Layered double hydroxides as precursors of Cu catalysts for hydrogen production by water-gas shift reaction

Abstract

Various Cu catalysts were prepared by the calcination and reduction of Cu-containing layered double hydroxides (LDHs) including Cu–Al LDHs, Cu–Mg–Al LDHs, Cu–Zn–Al LDHs, and Cu–Zn–Cr LDHs.
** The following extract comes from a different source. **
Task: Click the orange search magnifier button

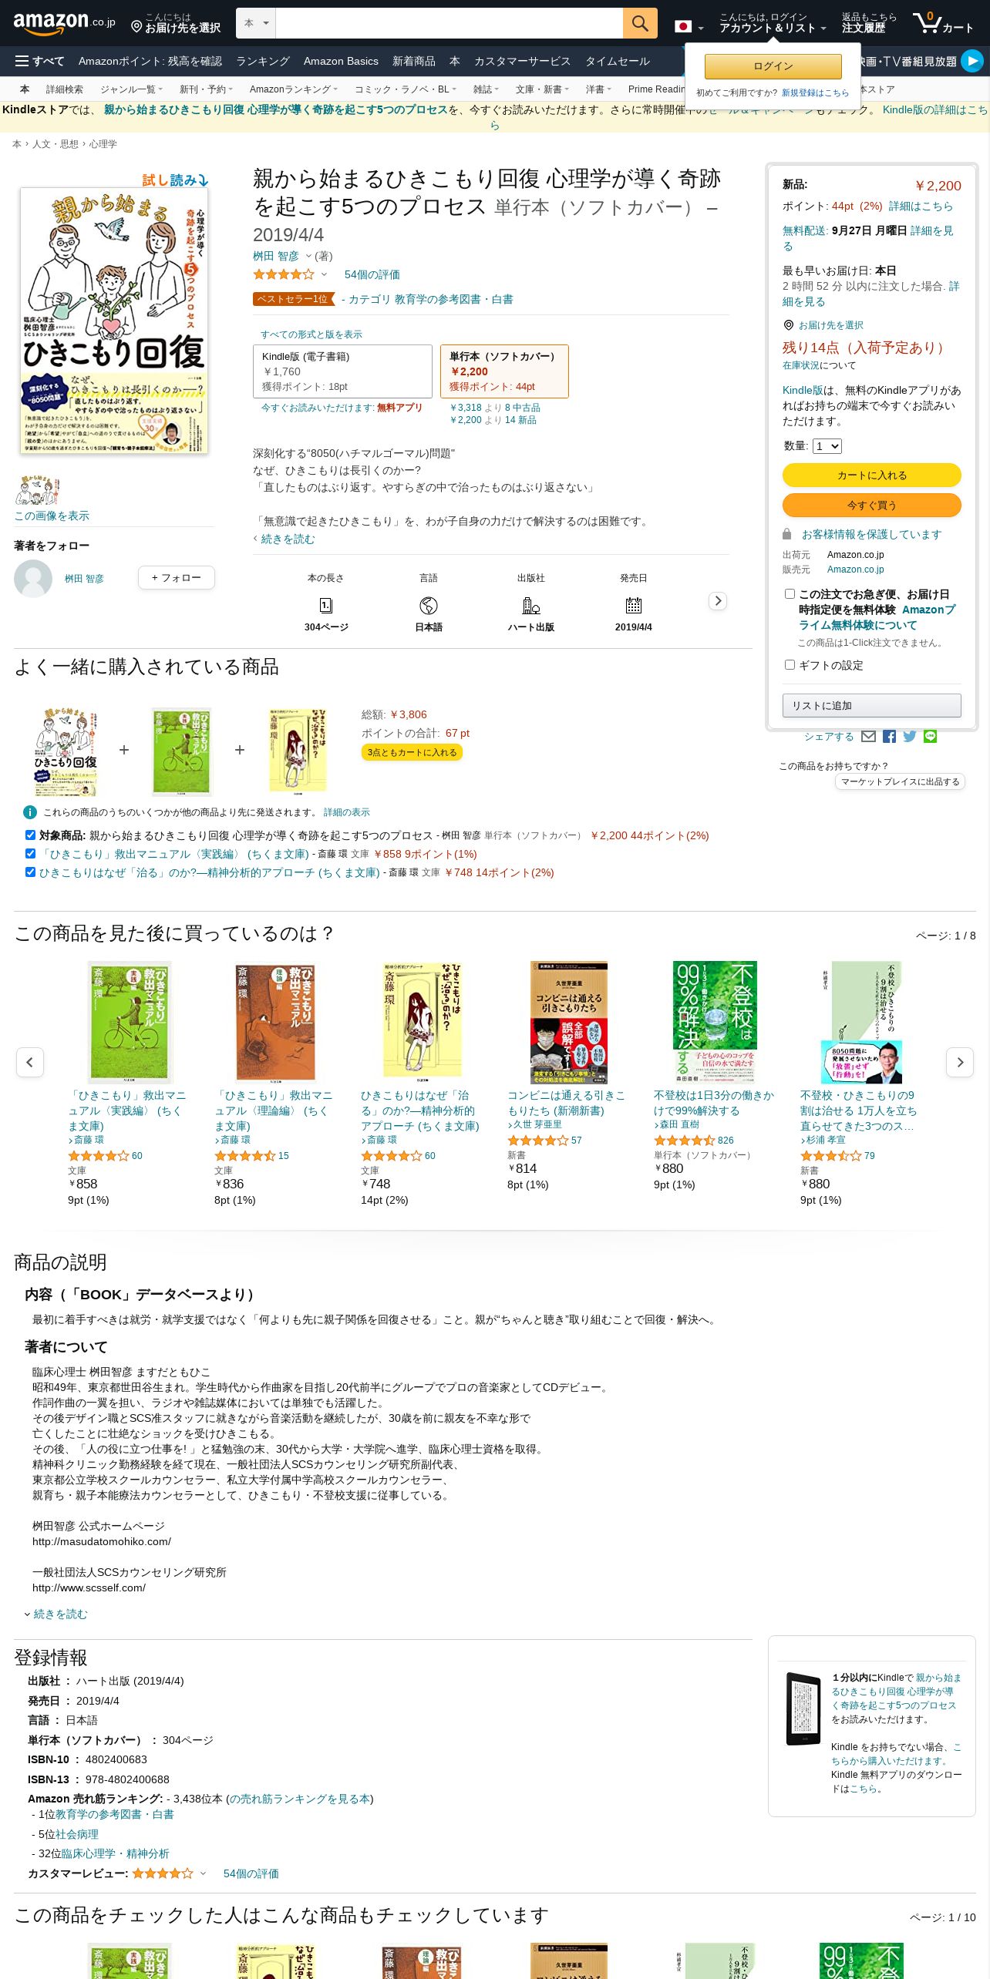Action: 640,23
The catalysts were characterized by using ICP, N2 physisorption, TG, SEM, XRD, H2-TPR, and N2O chemisorption, and tested for the water-gas shift (WGS) reaction at 453–623 K. The characterization results reveal the formation of LDHs on the as-synthesized precursors. Upon calcination and reduction, highly dispersed Cu nanoparticles, particularly for Cu/MgO/Al2O3, were formed. The Cu0 surface area and Cu dispersion was found to be Cu/MgO/Al2O3 > Cu/Al2O3 > Cu/ZnO/Al2O3 > Cu/ZnO/Cr2O3. The activity of the LDHs-derived Cu catalysts for WGS decreased in the order of Cu/MgO/Al2O3 ∼ Cu/ZnO/Al2O3 > Cu/ZnO/Cr2O3 > Cu/Al2O3. The high activity of Cu/MgO/Al2O3 was attributed to its high Cu0 surface area and Cu dispersion, while the interaction between metallic Cu and ZnO on Cu/ZnO/Al2O3 might be responsible for the WGS activity. Interestingly, the highly dispersed Cu metal particles on the Cu/MgO/Al2O3 catalyst seemed stable during the WGS reaction.